In the records that follow, show each line where the word "computer" is present.

Data extracted from a collection

_ _ _ _ _

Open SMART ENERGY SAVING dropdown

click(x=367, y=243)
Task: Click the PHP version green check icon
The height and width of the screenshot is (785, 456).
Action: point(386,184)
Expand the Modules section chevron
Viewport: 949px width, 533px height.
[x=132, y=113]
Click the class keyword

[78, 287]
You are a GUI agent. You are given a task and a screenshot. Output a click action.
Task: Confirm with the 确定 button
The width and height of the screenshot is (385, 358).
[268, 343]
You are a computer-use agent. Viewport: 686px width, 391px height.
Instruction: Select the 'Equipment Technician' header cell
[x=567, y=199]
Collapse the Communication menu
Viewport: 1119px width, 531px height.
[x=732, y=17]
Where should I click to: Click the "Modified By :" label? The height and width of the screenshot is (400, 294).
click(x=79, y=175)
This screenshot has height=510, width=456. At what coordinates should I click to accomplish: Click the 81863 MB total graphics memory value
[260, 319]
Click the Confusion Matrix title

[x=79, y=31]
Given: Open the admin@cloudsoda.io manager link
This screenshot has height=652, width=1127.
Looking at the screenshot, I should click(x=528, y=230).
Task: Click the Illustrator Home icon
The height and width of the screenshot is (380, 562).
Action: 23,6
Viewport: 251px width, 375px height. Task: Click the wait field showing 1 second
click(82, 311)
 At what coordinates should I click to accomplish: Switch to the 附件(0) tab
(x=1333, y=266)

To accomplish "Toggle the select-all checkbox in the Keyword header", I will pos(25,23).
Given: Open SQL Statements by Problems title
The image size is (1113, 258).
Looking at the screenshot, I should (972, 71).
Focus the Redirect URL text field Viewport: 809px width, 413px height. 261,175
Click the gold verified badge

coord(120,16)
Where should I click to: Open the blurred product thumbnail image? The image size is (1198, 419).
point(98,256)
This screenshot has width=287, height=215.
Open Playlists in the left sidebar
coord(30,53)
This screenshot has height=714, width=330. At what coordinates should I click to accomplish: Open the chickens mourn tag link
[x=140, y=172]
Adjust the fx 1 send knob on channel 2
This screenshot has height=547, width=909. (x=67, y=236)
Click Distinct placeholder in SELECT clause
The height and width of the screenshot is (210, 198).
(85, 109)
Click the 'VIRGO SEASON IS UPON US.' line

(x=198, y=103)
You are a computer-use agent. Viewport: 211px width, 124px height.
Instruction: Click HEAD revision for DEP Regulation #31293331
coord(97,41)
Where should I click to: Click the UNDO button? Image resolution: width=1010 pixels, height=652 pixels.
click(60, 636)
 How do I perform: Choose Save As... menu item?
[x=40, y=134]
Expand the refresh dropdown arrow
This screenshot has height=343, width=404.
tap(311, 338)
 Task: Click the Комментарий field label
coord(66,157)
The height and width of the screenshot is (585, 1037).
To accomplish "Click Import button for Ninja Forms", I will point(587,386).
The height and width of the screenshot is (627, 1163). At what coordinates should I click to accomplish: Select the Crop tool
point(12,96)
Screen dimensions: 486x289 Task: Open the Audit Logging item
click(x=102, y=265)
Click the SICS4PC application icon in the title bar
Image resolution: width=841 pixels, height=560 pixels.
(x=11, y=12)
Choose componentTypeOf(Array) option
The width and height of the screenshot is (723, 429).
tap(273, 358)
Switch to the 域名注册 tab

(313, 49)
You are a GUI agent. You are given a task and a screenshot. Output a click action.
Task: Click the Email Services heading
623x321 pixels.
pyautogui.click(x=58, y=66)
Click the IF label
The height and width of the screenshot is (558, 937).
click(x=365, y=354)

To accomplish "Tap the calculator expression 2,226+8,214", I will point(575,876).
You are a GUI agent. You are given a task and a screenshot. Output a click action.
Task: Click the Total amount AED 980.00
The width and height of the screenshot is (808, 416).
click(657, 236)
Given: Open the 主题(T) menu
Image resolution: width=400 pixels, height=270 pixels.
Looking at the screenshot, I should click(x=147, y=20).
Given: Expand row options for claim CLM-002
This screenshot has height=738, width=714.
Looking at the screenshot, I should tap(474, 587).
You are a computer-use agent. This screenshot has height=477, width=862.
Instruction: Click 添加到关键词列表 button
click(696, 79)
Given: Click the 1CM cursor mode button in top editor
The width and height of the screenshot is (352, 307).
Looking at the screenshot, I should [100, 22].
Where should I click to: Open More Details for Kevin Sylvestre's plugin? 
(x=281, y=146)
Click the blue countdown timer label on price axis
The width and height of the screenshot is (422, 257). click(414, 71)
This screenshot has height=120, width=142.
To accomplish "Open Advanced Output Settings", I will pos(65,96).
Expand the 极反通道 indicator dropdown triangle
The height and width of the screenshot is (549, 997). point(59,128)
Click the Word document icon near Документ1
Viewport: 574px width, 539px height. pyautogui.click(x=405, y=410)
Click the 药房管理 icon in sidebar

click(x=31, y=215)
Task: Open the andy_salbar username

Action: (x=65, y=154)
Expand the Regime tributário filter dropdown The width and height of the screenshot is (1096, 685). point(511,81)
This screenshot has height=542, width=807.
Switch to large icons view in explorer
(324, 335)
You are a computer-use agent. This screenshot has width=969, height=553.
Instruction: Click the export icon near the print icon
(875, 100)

_ _ _ _ _

▶ [ANSWER TO THE EXERCISE]
You are a computer-use agent. Viewport: 686px width, 391px height.
You are a computer-use agent. Viewport: 211px width, 124px height.
You are a computer-use agent. This screenshot has height=477, width=862.
You are a computer-use agent. This screenshot has width=969, height=553.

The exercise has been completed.